Bazel Primer

Introduction ¹

Bazel is an open-source build/test framework similar to Maven, Make, and Gradle.

It features:

Human-readable, high-level build language
Fast and reliable via caching
Scalable
Extensible for other language or framework

This post is a reading notes about the official documentation on Bazel version 3.4.0. You can skip these intros and jump directly to the sample repo to get started.

Bazel Setup

Follow the instructions here to install the latest release for your system.

Concepts

In general, Bazel builds software from source code organized in a directory called a workspace.

Source files in the workspace are organized in a nested hierarchy of packages.

Each package is a directory containing a set of related source files + one BUILD file for that package.

A simple example of a C++ project structure for one package is shown below:

.
├── README.md
├── WORKSPACE
└── main
    ├── BUILD
    └── hello-world.cc

Workspace

A workspace is a directory containing your source files and symbolic links to other directories that contain the build output.

Have a look at the following project structure after bazel built the target:

.
├── README.md
├── WORKSPACE
├── bazel-bin -> /private/var/tmp/_bazel_mxin/a122b7b4d9e8cf33d3804073143b4e06/execroot/__main__/bazel-out/darwin-fastbuild/bin
├── bazel-out -> /private/var/tmp/_bazel_mxin/a122b7b4d9e8cf33d3804073143b4e06/execroot/__main__/bazel-out
├── bazel-stage1 -> /private/var/tmp/_bazel_mxin/a122b7b4d9e8cf33d3804073143b4e06/execroot/__main__
├── bazel-testlogs -> /private/var/tmp/_bazel_mxin/a122b7b4d9e8cf33d3804073143b4e06/execroot/__main__/bazel-out/darwin-fastbuild/testlogs
└── main
    ├── BUILD
    └── hello-world.cc

Note the new symbolic links created from that build.

Bazel identify a directory as a workspace root by searching for a file named WORKSPACE or WORKSPACE.bazel. It may be empty or may contain references to external dependencies required to build the outputs. If both WORKSPACE and WORKSPACE.bazel exist, Bazel will ignore the WORKSPACE file.

If there’s another subdirectory under the workspace root and it contains a file called WORKSPACE, Bazel simply ignores them. In other words, Bazel does not support nested workspaces.

Packages

As mentioned earlier, source files usually organized in nested hierarchy called packages.

Conceptually, a package is

the primary unit of code organization in a repository
a collection of logically related files
a specification of the dependencies among these files

In reality (ps: joking), it is a subdirectory containing a BUILD or BUILD.bazel file beneath the workspace root. A package includes all files + all subdirectories beneath the package root, except those themselves contain a BUILD (or BUILD.bazel), which become subpackages in this case.

For example, the below directory tree contains two packages: my/app and its subpackage my/app/test.

src/my/app/BUILD
src/my/app/app.cc
src/my/app/data/input.txt
src/my/app/tests/BUILD
src/my/app/tests/test.cc

Repositories

In the above introduction of packages, we mentioned repository, so what is it? We know GitHub repos, and it’s a way of organizing source code.
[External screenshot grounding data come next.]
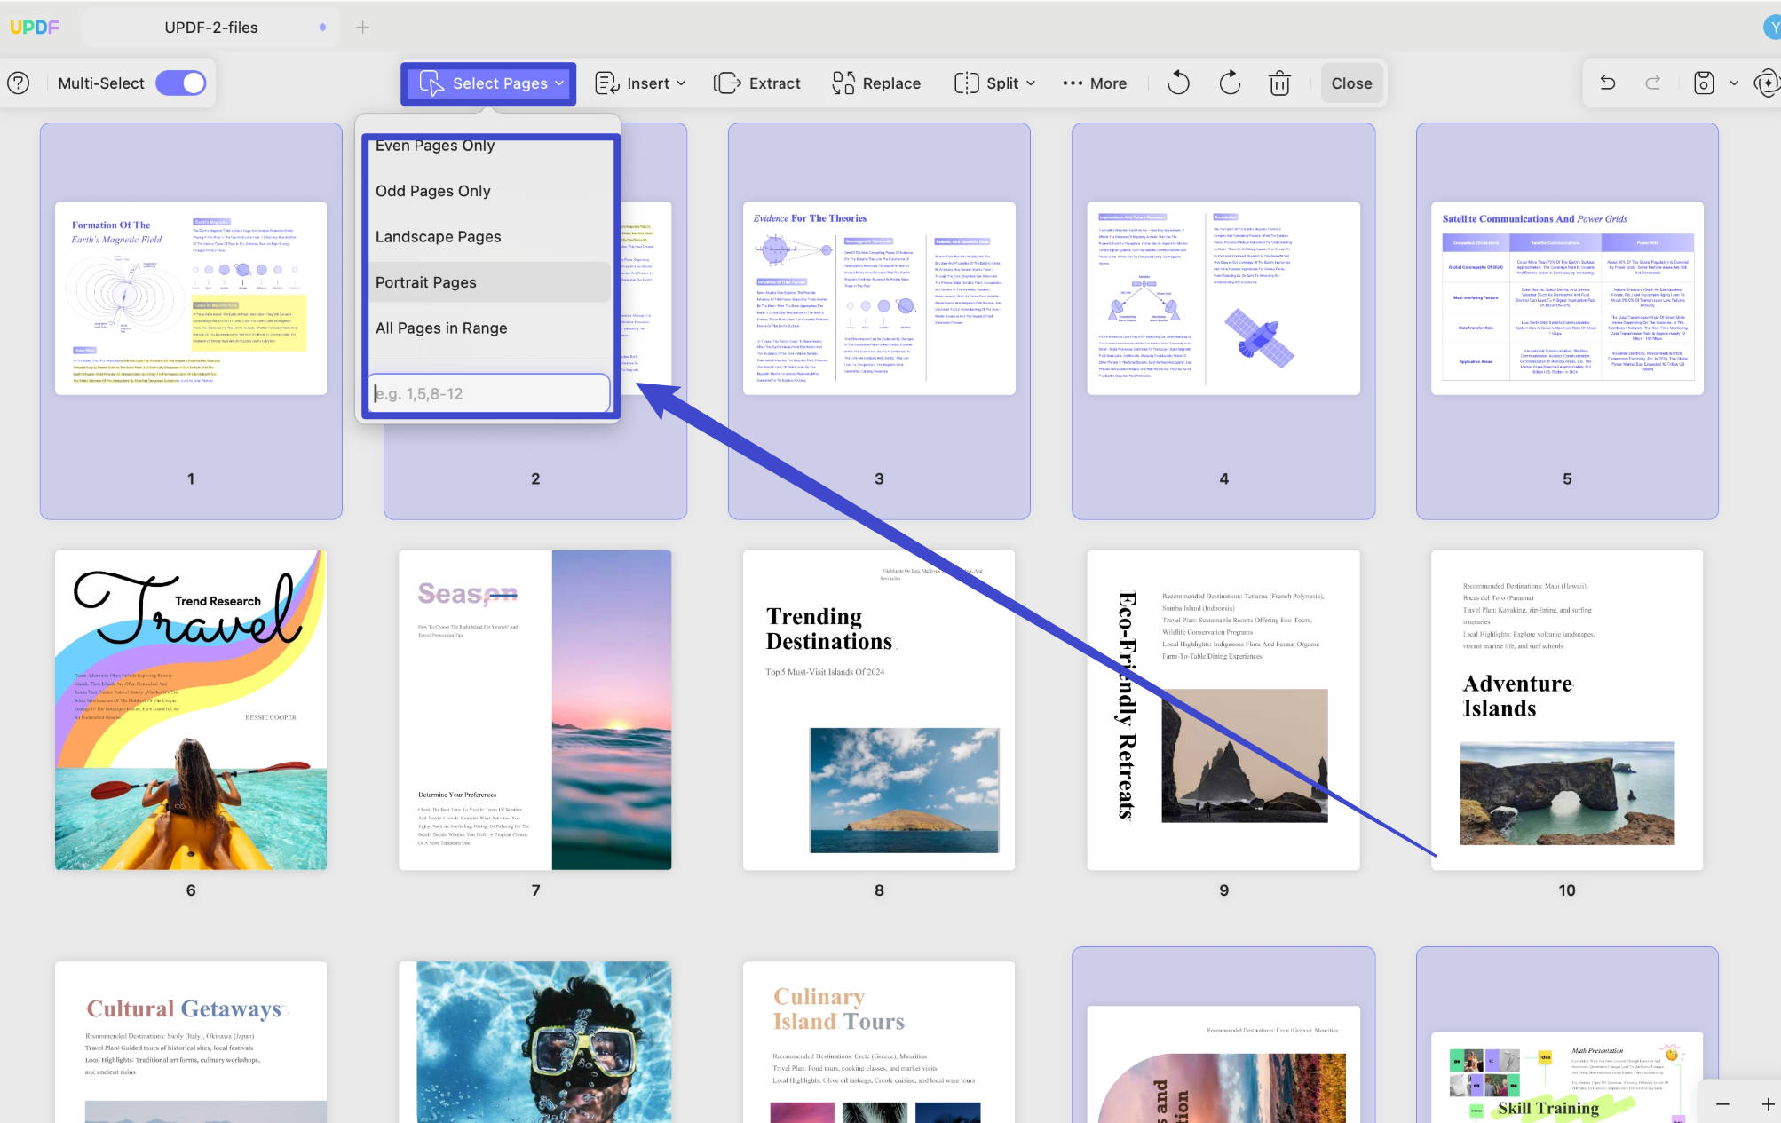Image resolution: width=1781 pixels, height=1123 pixels.
Task: Rotate pages counterclockwise icon
Action: point(1178,83)
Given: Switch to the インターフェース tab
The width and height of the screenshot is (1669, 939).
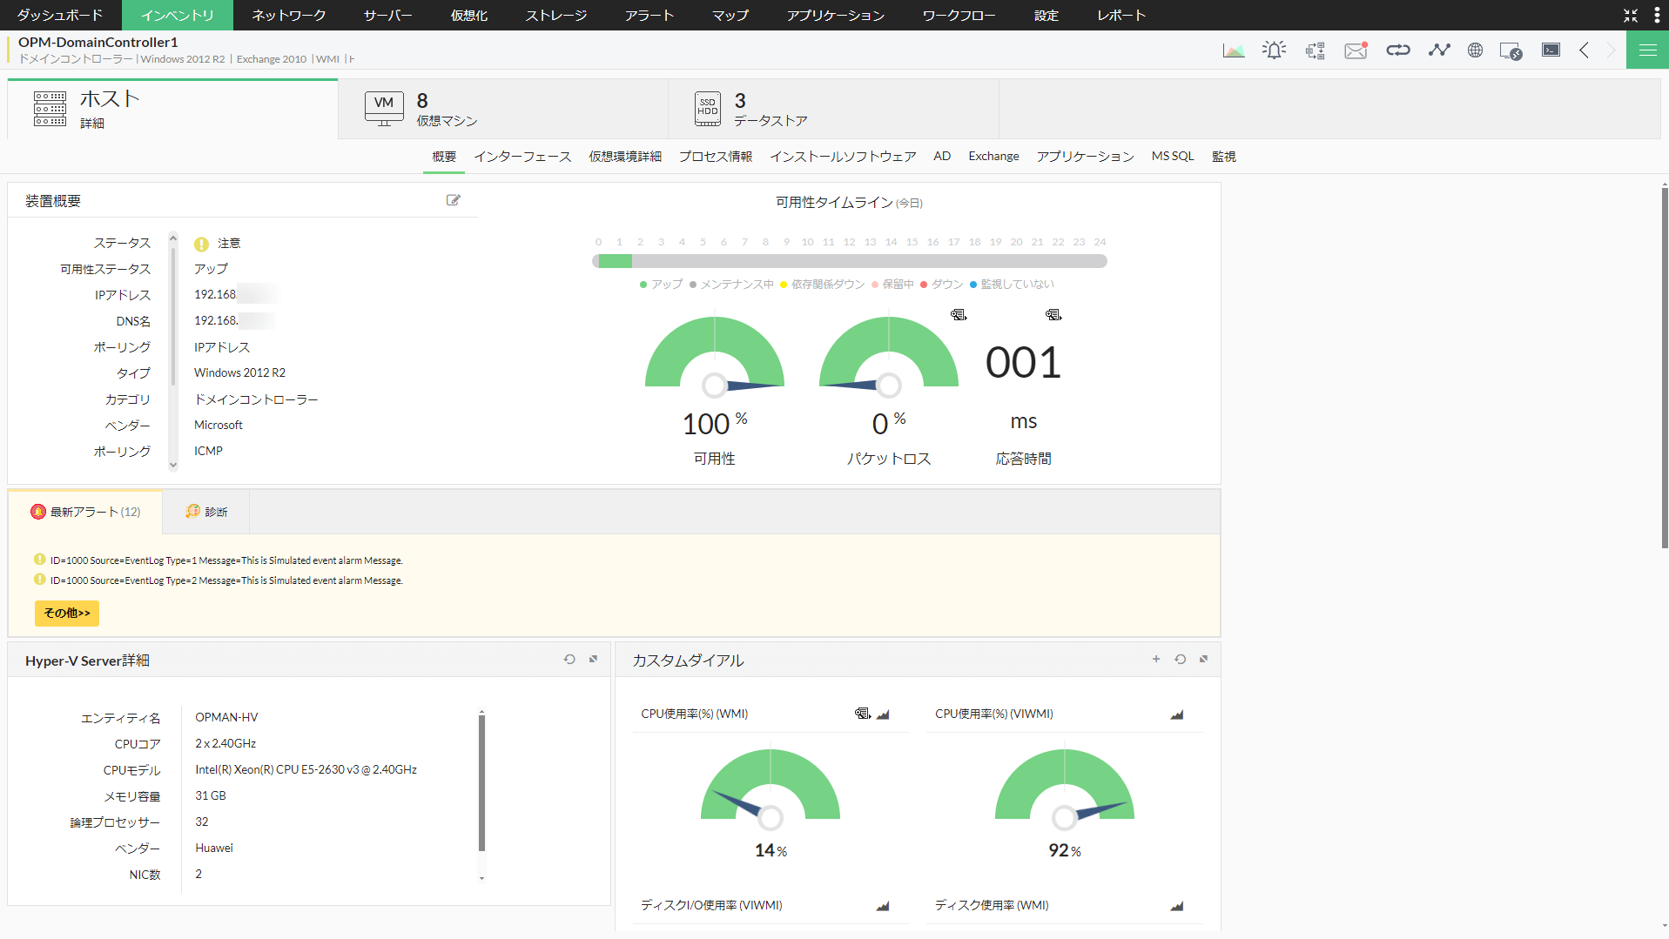Looking at the screenshot, I should tap(522, 157).
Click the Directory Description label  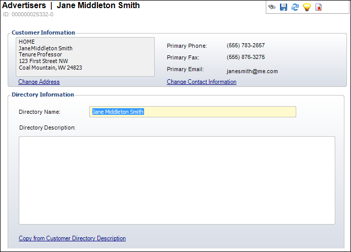pyautogui.click(x=47, y=128)
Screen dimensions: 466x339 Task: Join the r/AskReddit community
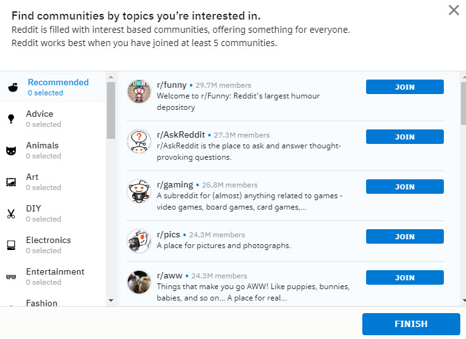405,137
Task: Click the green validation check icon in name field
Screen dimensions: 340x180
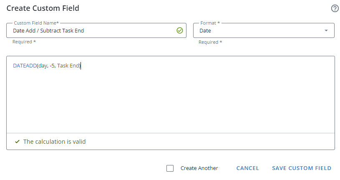Action: coord(180,30)
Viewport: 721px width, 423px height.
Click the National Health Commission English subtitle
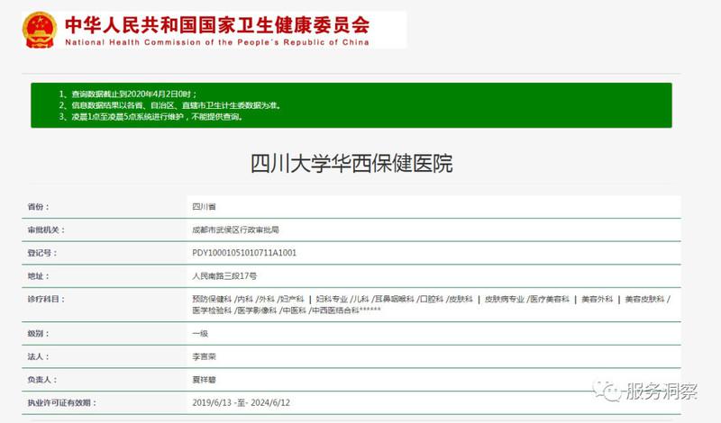coord(216,41)
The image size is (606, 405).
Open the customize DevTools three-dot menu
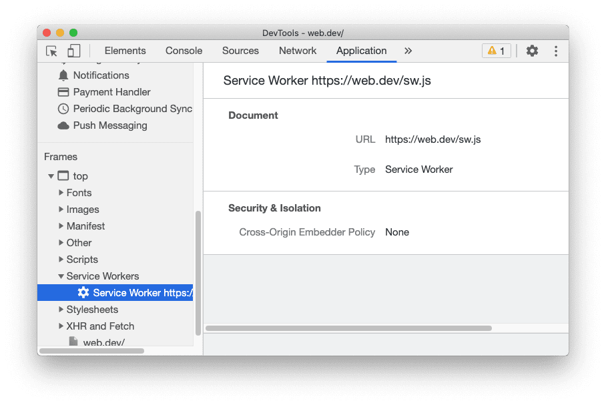click(x=556, y=50)
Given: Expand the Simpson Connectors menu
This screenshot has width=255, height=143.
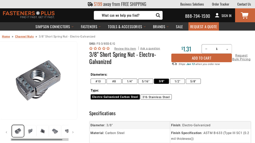Looking at the screenshot, I should point(55,27).
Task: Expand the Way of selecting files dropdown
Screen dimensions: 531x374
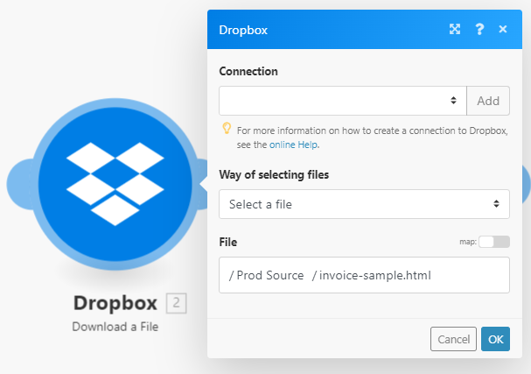Action: 364,204
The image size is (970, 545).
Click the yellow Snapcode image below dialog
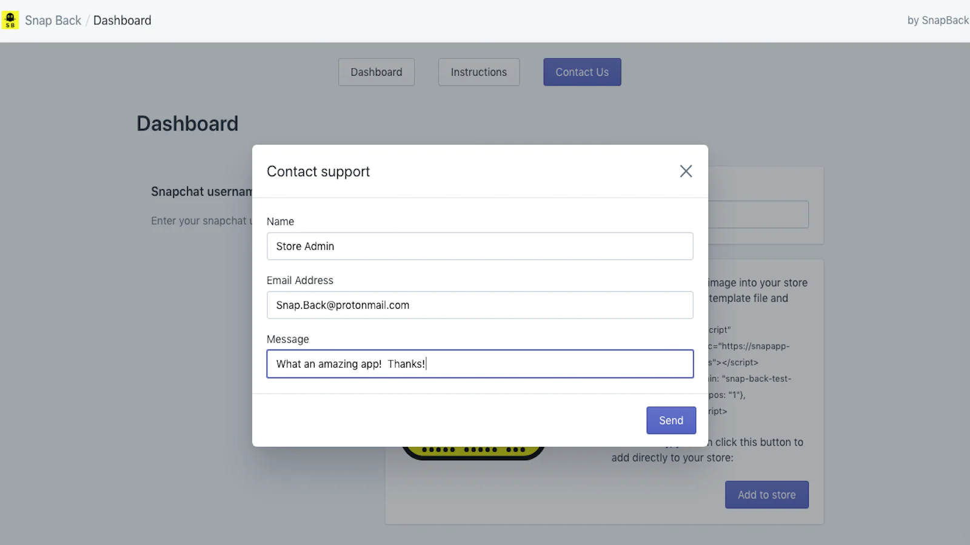click(x=473, y=453)
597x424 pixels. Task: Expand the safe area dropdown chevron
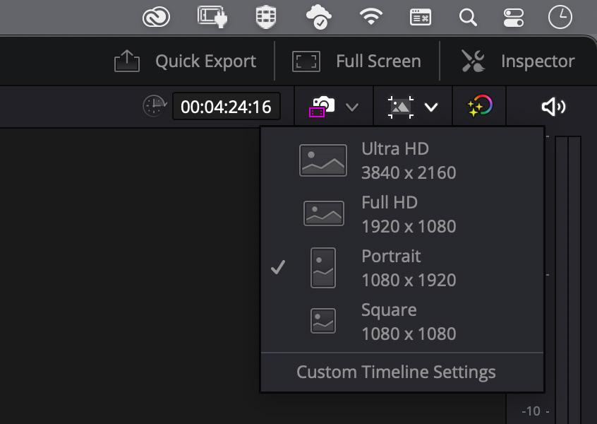(x=352, y=107)
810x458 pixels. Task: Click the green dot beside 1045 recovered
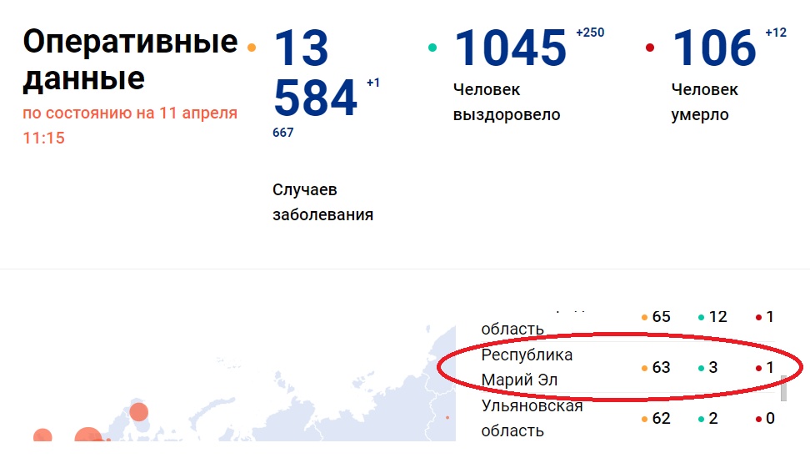click(x=432, y=48)
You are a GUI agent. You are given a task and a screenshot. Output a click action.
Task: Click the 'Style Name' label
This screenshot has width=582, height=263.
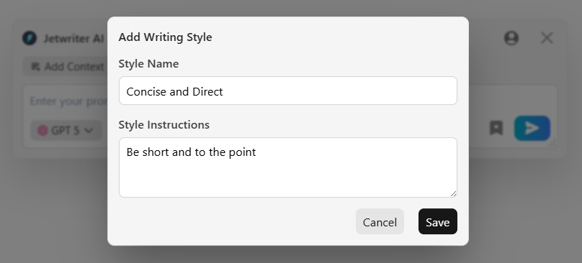click(x=148, y=64)
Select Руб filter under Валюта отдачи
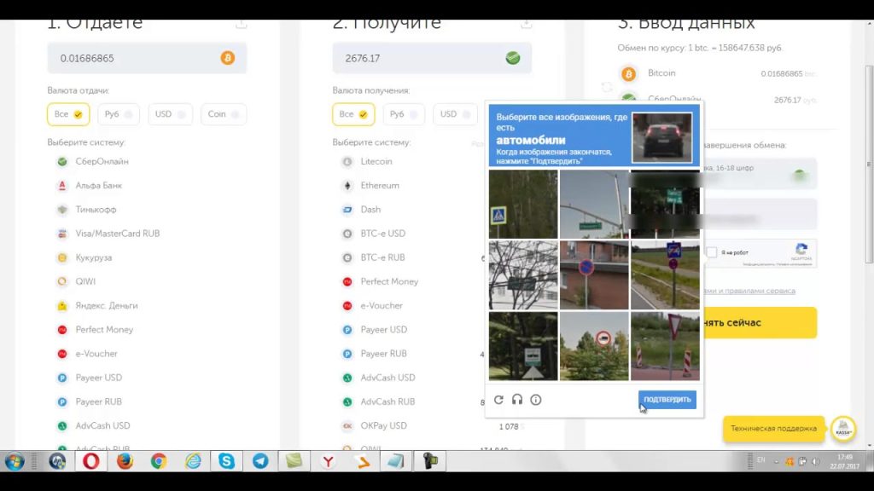This screenshot has width=874, height=491. point(119,114)
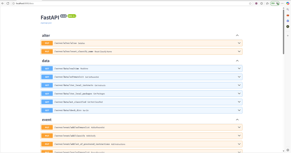Image resolution: width=291 pixels, height=153 pixels.
Task: Collapse the data section chevron
Action: (237, 61)
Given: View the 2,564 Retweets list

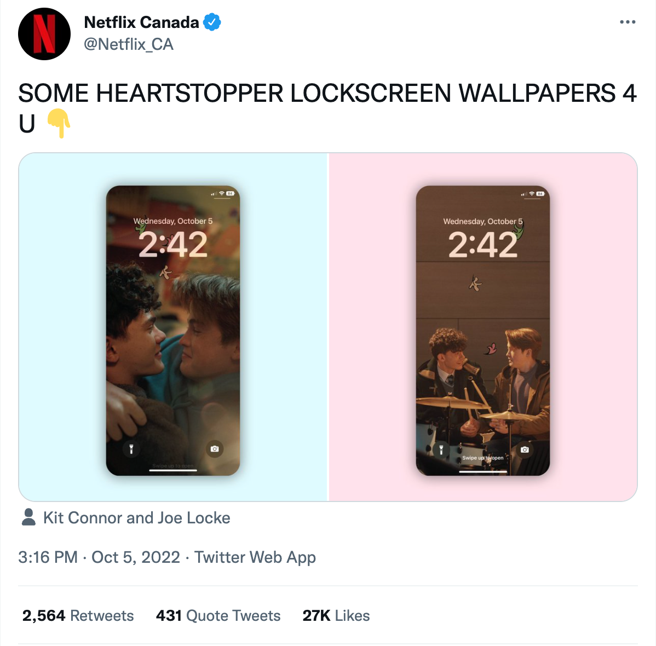Looking at the screenshot, I should tap(78, 616).
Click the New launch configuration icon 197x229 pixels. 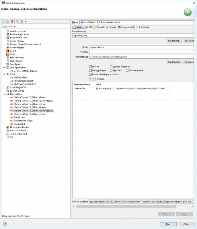tap(3, 21)
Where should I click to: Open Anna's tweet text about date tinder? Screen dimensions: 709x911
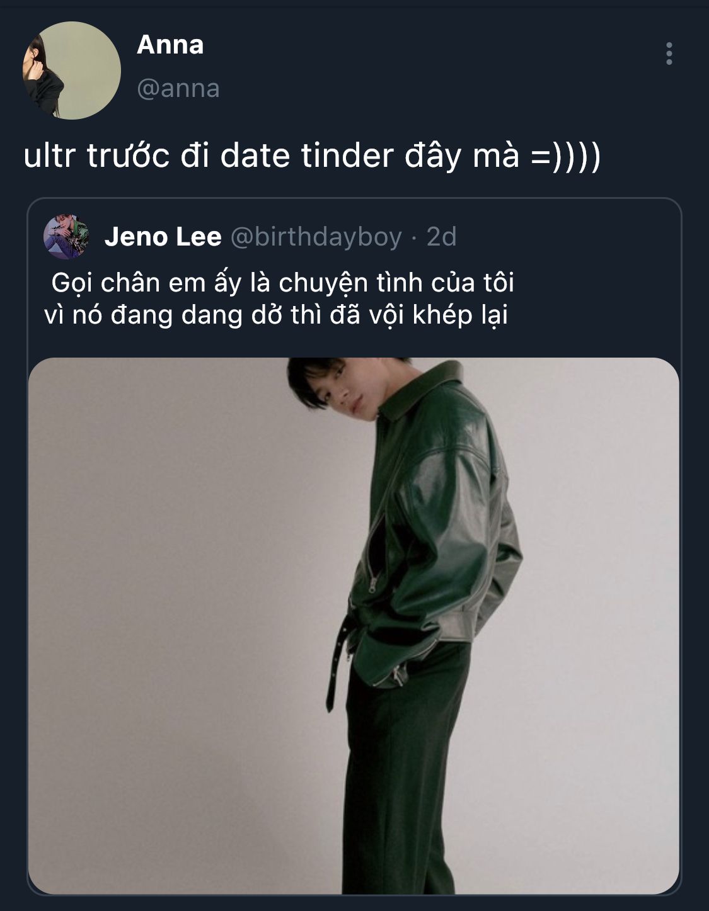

Bazel repository is a similar concept.

Bazel defines the root of the main repository as the directory containing the WORKSPACE file, also called @.

We can have dependent external repositories like googletest and these external repos are defined in the main repo’s WORKSPACE file using workspace rules.

Note that external repos are repos themselves, which means they have their own WORKSPACE file as well! However, these WORKSPACE files are ignored by Bazel and hence those transitively dependent repos are not added automatically.

Targets

Within a package, we define elements as targets. The name of a target is referred as its label.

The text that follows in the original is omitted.